I had Ben clipped the summer before last, I didn't like it the Misty had more hair on her ear's than he did. Havn't had him done since. His having a bath and hair cut at the end of the month though cos his look abit scruffy


----------



## Acacia86 (Dec 30, 2008)

Badger's Mum said:


> I had Ben clipped the summer before last, I didn't like it the Misty had more hair on her ear's than he did. Havn't had him done since. His having a bath and hair cut at the end of the month though cos his look abit scruffy


Lol!! Oh yeah i like to give him a tidy up but i won't be having him clipped all over again.

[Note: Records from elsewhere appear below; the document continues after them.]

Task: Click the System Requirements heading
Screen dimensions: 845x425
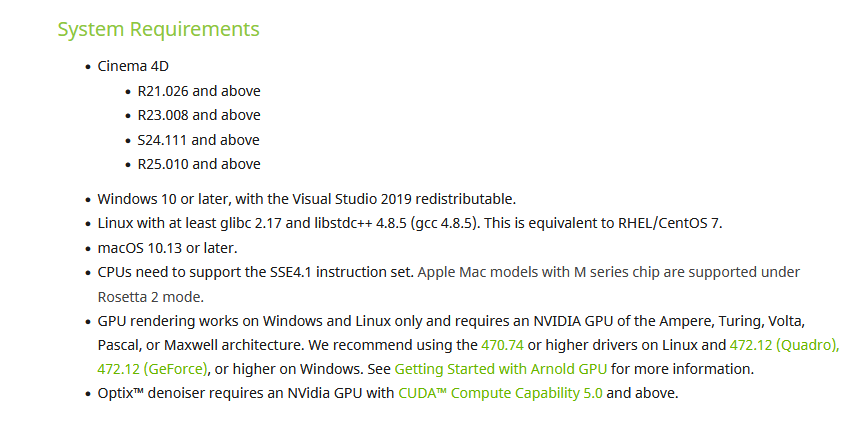Action: pos(158,29)
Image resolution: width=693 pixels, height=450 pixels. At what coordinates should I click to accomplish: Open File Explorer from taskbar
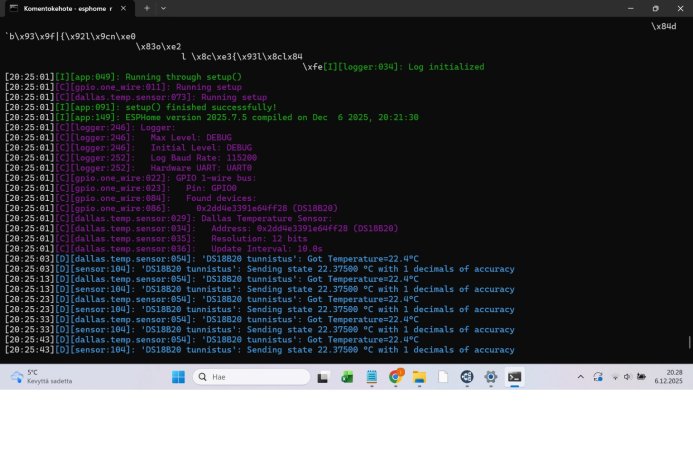(420, 377)
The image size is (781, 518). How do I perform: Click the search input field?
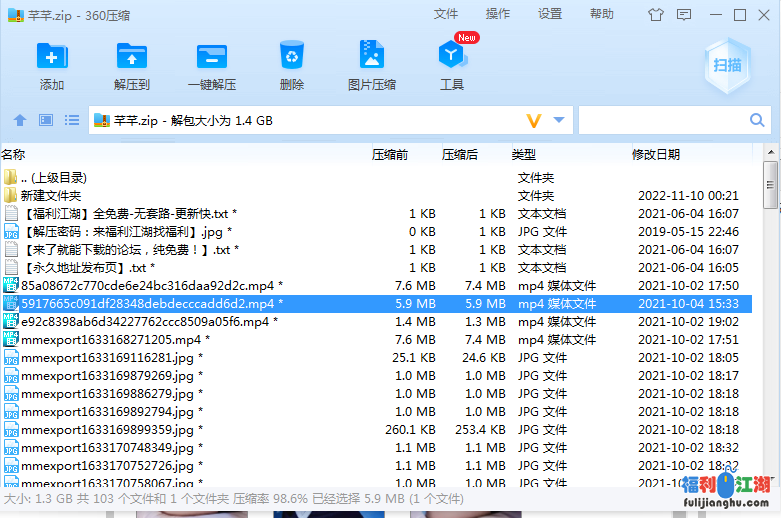[x=660, y=120]
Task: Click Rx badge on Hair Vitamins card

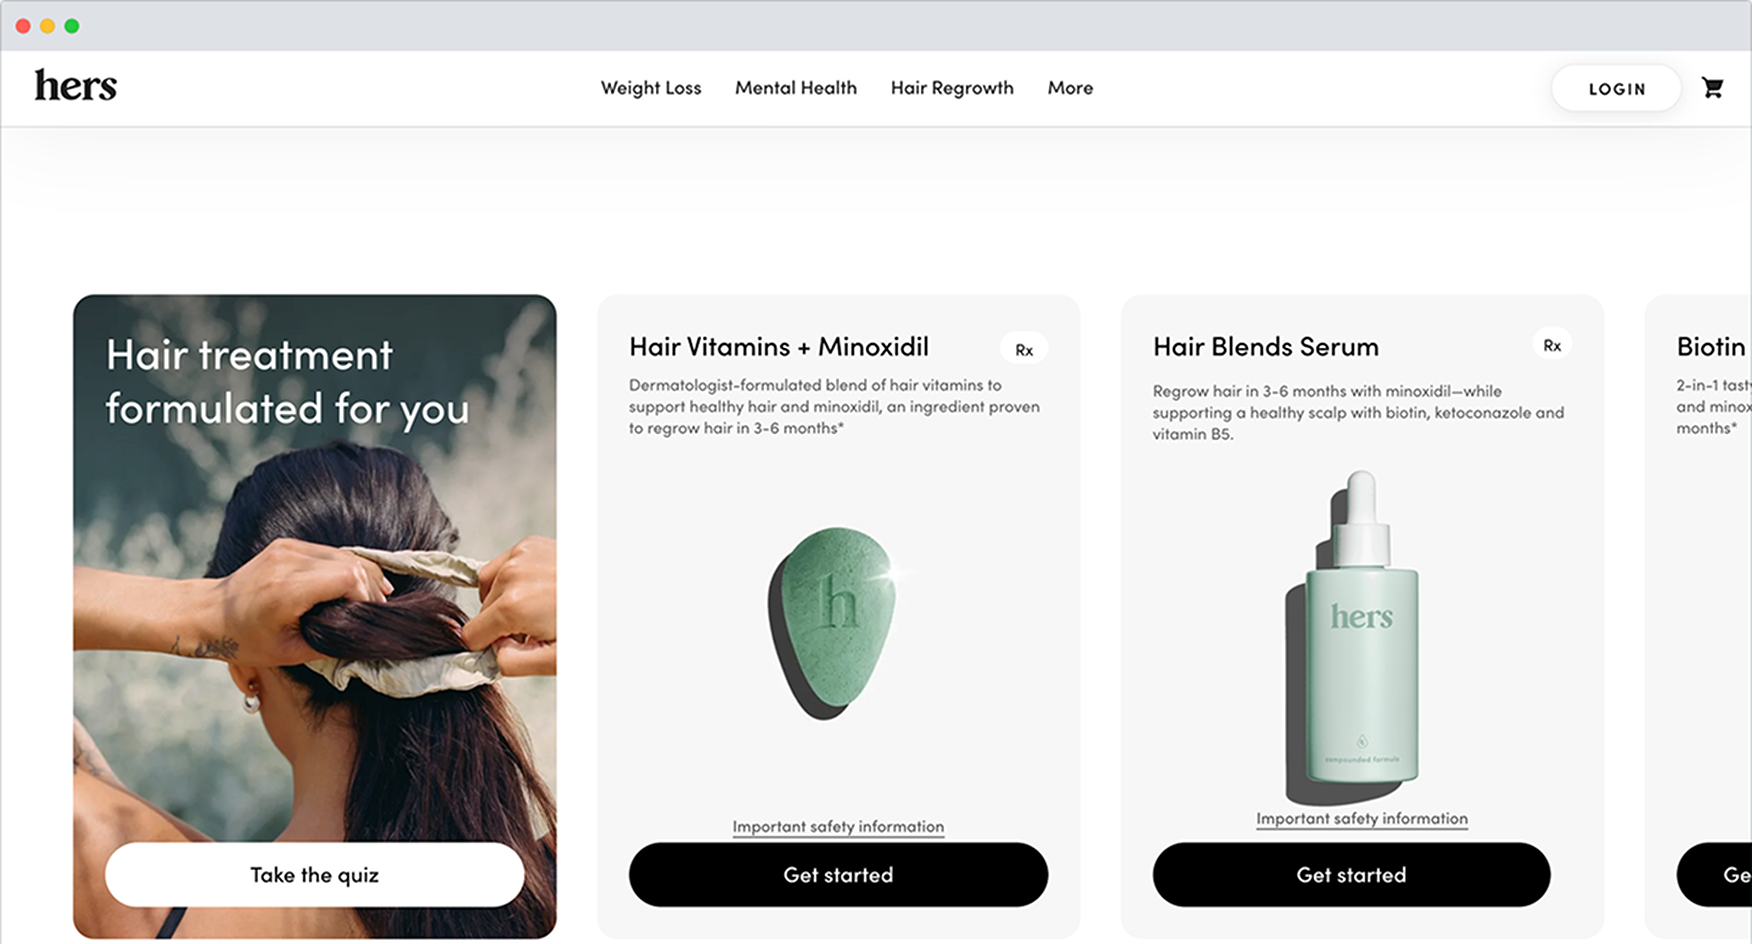Action: (1024, 349)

I do tidy up between his toes, on his legs and the ends of his ears but the rest i am keeping! Lol!


----------



## Indie (Nov 6, 2007)

Looks like he had a whale of a time.


----------



## Mese (Jun 5, 2008)

every piccie made me say 'awwwww' 
He's a total darling :001_tt1:


----------



## sequeena (Apr 30, 2009)

:001_tt1: Come to mummy!!!


----------



## mezzer (Oct 6, 2009)

_He is so lovely looking...and that face!!!_


----------



## big_bear (Oct 5, 2009)

hes got such a cute face hes lovely lol


----------



## Acacia86 (Dec 30, 2008)

Haha yes he does have a gorgeous face! But thats how come he gets away with so much  lol!!


----------



## rhian d (Jan 26, 2010)

awww he is so cute and from your pics he looks like a cheeky one


----------



## mitch4 (Oct 31, 2009)

Oh hes super cute, especially like his expression in the lat but one photo :001_tt1:


----------



## Natik (Mar 9, 2008)

awhhh... those eyes are gorgeous


----------



## slbrown2108 (Sep 15, 2009)

hes a super looking dog i love his big brown eyes


----------



## suzy93074 (Sep 3, 2008)

So cute !!:001_tt1: he has a lovely face x


----------